Book name: The Only Good Indians
Author: Stephen Graham Jones
Publisher: Titan Books
Format: Print, ebook, audiobook
Genre: Horror
Publication Date: 2020
Star Rating: 4/5
Some novels are hard to categorise by genre, perhaps because they cover multiple areas or themes.
The Only Good Indians could be thought of as a horror story. There is certainly plenty that is frightening in this tale.
But it is also a thoughtful consideration of our relationship with the natural world and of how we can become comfortable with our own identities.
Ten years ago, four young members of a Native American Indian tribe, on the verge of adulthood, shot some elk.
This is natural and an integral part of the lives of Native American Indians living off their land.
They trespassed onto an area of the reservation reserved for elders in their tribe, but they ended up harvesting so much meat from the carcasses that the meat was shared with the elders.
Since then, Ricky, Gabe, Lewis and Cassidy have gone their own ways. One after another, they are themselves hunted down.
The Only Good Indians opens with Ricky’s death. He is working with a drilling crew in North Dakota. He left the reservation after his brother committed suicide.
One night after work he goes to a bar and gets drunk. When he leaves, he believes that an elk is stalking him.
He destroys multiple vehicles in the parking lot and is then chased by their owners.
Running out into the grassland, Ricky comes up against a herd of elk. At least, he’s sure they are real.
His last thought is that the local newspaper will report this as ‘Indian man killed in dispute outside bar’.
Years later, Lewis is able to point to his own life as a success. He feels that he has bucked the odds. He works for USPS and is married to Peta who works in aviation. They rent a comfortable home.
But not everything is rosy. He is also apparently conducting an affair with his co-worker, Shaney.
His dog, Harley, continually attempts to jump over the fence onto the rail tracks behind their home and almost dies doing so.
Most of all, Lewis suffers from a lingering sense that his identity as an Indian means that others see him differently. Like Ricky, he muses about the headlines that will be written in local papers about his life at different points. He feels defined by others, by white people, and is unhappy.
Lewis becomes tormented by visions of the elk he killed during the shoot a decade earlier. This spirals to the point where he murders his wife and unborn child and also his lover. He is then shot by four hunters, in an eerie parallel with the hunting trip Lewis took with his friends years ago.
A similar fate awaits Cassidy and Gabe.
The Only Good Indians contains a horror narrative, to be sure. The hallucinations that lead to violent killings ensure plenty of fear and bloodshed. The stories are told sequentially, establishing that gruesome endings lie ahead for the group right from the beginning.

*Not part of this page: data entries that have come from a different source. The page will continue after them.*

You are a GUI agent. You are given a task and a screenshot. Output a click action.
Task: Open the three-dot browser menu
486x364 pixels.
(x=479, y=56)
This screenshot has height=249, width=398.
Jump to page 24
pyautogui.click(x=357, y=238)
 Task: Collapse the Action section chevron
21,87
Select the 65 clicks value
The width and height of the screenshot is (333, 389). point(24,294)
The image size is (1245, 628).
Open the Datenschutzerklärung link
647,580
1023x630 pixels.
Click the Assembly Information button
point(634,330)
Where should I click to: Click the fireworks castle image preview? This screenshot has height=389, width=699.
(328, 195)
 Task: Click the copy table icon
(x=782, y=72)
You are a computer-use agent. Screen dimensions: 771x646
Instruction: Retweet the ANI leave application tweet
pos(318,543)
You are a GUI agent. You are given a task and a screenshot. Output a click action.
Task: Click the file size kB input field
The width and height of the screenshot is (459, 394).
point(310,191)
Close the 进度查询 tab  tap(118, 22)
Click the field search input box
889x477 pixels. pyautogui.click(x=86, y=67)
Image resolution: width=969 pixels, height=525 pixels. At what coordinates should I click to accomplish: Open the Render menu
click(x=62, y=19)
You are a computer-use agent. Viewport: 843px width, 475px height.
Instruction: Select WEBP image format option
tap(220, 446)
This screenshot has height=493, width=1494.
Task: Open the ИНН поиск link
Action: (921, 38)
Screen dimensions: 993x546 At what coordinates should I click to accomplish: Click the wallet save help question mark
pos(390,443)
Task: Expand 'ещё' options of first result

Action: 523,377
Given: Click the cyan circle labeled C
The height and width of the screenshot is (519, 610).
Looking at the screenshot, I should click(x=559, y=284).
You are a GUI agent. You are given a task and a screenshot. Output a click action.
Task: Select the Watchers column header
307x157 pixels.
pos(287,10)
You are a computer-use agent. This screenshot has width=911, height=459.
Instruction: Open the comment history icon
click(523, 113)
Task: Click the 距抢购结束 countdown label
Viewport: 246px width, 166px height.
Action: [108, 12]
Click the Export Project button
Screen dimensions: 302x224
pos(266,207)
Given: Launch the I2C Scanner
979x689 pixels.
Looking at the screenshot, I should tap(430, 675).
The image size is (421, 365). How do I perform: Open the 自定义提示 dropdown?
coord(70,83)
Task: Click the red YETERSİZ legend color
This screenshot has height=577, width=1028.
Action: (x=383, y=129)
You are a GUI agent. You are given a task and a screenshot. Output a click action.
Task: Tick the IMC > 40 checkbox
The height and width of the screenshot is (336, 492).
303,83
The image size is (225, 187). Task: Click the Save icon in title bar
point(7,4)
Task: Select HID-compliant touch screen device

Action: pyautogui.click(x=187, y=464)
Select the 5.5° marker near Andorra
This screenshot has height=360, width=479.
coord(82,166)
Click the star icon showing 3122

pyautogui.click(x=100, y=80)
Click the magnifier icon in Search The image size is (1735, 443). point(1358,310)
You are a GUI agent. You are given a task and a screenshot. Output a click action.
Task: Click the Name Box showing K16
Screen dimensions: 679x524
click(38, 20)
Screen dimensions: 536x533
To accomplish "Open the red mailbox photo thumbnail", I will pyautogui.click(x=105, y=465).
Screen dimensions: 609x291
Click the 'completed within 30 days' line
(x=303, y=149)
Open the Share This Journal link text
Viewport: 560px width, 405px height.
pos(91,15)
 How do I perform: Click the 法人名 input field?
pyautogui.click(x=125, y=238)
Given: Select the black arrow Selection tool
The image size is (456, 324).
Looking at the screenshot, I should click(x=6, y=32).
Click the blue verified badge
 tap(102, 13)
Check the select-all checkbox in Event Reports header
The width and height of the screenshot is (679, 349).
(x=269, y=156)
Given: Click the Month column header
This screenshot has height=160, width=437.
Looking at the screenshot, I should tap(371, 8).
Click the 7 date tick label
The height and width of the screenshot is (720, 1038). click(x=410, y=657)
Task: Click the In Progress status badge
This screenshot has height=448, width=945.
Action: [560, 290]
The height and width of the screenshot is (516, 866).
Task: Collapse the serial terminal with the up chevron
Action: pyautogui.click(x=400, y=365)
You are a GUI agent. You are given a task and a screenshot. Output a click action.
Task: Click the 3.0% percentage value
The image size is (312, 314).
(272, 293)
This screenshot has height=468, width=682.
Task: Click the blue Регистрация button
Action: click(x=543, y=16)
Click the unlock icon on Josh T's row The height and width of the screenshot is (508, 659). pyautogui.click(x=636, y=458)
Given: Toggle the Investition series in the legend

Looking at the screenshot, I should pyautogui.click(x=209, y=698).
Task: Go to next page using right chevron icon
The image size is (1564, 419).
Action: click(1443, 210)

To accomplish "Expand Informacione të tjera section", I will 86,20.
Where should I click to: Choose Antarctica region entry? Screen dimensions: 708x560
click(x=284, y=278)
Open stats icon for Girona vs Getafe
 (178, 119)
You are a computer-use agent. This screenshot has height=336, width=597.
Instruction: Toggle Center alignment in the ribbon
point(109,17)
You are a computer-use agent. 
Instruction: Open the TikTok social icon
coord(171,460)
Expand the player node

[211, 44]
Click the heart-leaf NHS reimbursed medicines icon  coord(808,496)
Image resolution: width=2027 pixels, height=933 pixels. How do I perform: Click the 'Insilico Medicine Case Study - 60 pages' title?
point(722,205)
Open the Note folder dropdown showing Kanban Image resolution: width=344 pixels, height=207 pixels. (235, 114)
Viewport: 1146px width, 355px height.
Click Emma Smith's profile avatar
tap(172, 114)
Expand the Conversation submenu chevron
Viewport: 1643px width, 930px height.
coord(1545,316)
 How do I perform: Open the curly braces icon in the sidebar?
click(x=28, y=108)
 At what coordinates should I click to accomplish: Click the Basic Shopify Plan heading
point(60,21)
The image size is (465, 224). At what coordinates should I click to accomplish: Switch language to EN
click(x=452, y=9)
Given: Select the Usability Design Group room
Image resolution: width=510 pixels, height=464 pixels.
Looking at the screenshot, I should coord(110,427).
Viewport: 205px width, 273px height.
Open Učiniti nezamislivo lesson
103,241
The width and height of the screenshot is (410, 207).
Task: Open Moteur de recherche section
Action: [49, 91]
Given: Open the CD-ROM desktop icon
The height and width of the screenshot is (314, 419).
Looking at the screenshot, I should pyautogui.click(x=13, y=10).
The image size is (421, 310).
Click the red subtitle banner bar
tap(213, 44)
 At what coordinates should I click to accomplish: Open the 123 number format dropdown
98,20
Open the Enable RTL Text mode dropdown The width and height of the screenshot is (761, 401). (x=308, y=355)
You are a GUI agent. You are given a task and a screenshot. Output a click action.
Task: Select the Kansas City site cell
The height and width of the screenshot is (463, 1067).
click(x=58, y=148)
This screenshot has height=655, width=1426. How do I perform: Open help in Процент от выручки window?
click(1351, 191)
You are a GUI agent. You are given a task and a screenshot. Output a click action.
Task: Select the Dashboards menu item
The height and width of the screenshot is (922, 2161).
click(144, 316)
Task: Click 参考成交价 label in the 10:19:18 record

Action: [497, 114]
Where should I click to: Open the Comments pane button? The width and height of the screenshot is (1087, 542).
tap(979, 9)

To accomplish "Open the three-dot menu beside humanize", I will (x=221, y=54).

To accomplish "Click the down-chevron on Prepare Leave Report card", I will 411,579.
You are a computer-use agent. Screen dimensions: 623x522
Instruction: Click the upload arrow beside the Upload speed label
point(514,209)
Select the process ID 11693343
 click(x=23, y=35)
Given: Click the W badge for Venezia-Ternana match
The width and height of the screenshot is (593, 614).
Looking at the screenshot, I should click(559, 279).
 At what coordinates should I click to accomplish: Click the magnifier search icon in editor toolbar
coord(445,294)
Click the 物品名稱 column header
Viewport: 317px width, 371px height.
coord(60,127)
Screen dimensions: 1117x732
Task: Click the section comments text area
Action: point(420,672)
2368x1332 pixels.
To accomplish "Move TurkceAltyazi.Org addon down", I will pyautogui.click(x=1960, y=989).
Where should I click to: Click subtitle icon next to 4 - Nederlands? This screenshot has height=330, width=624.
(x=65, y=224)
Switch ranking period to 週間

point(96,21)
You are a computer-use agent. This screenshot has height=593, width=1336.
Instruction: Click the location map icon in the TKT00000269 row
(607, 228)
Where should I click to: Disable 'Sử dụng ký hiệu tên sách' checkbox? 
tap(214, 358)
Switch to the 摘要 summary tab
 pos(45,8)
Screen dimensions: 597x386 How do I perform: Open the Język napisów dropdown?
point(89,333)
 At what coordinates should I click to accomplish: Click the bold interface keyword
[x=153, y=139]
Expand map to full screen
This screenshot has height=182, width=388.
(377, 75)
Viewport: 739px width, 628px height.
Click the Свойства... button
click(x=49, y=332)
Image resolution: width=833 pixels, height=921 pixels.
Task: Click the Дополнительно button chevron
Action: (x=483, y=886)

However, The Only Good Indians invites us to reflect upon our relationship with the natural world and with ourselves. The book suggests that good mental health comes from accepting our place in the natural world and living in harmony with it and with having a healthy sense of our own identity. This in part involves reflecting on how others see us, but also partly from being sure of our own sense of who we are.
I liked The Only Good Indians and would definitely recommend it if you are in the mood for a horror narrative with plenty of tension and gore coupled with a more reflective side.